WHAT THIS TASK INVOLVES: Starting with the line that contains "You are a computer-use agent. Image" and continuing through the end of the data, present those lines of the data as a numbered list and omit any blank lines.

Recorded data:
====================

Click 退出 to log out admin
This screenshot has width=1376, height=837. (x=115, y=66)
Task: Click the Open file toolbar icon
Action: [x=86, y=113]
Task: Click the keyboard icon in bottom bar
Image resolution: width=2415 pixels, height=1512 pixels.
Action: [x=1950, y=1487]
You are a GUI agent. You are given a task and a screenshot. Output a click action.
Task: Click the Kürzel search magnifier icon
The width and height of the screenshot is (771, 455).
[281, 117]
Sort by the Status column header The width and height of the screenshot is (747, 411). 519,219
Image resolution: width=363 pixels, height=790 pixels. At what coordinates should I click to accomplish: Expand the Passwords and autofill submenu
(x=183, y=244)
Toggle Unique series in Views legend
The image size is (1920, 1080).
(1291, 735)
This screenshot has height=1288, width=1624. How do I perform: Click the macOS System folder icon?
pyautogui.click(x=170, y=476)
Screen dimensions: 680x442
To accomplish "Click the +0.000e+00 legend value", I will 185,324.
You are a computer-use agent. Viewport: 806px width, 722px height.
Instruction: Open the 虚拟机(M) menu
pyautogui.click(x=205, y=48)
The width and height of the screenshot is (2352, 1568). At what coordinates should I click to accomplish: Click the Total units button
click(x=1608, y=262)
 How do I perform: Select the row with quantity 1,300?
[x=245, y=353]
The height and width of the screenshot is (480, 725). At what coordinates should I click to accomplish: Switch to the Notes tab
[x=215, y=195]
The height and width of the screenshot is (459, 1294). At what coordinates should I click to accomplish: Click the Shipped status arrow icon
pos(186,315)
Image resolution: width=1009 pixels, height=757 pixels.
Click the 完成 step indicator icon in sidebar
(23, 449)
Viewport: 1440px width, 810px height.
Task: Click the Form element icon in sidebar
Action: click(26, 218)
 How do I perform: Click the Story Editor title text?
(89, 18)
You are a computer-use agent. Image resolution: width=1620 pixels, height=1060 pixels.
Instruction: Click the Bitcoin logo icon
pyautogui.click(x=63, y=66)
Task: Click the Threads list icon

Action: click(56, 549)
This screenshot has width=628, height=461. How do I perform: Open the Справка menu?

====================

TASK SOLUTION:
1. You are a computer-use agent. Image resolution: width=1620 pixels, height=1060 pixels.
2. Instruction: Click the Bitcoin logo icon
3. pyautogui.click(x=63, y=66)
4. Task: Click the Threads list icon
5. Action: click(56, 549)
6. This screenshot has width=628, height=461. How do I perform: Open the Справка menu?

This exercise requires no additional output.